[Dataset records start]

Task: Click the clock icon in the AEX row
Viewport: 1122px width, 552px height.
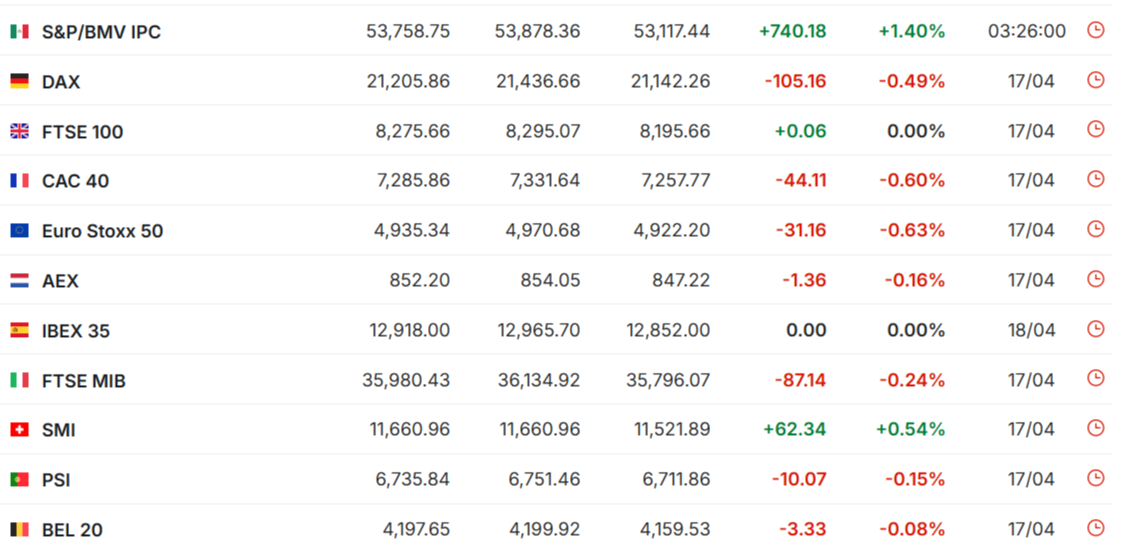Action: [1096, 279]
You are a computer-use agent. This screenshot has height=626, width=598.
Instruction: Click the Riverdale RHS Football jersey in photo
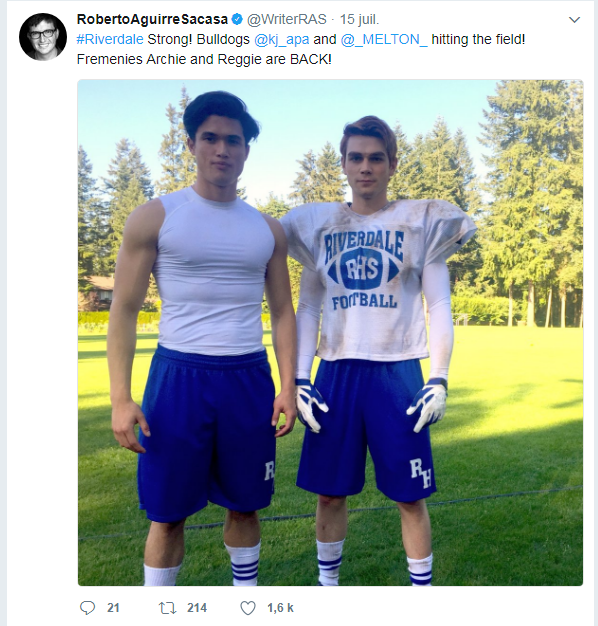pyautogui.click(x=377, y=279)
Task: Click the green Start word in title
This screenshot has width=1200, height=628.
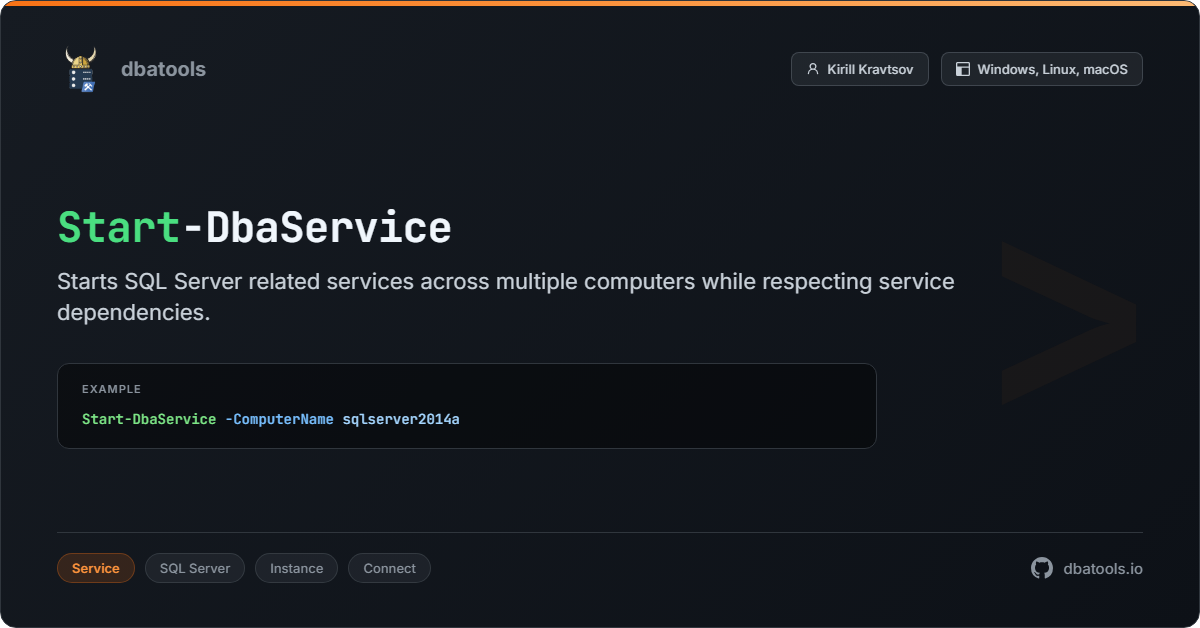Action: (118, 228)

[Dataset records end]

▸ Stated task
Return unchanged every line of the items from the one containing "You are a computer-use" through the end of the items, inclusive, and leave the pictures out.

▸ Complete output
You are a computer-use agent. This screenshot has height=626, width=598.
Instruction: Click the Riverdale RHS Football jersey in photo
pyautogui.click(x=377, y=279)
Task: Click the green Start word in title
This screenshot has width=1200, height=628.
Action: (118, 228)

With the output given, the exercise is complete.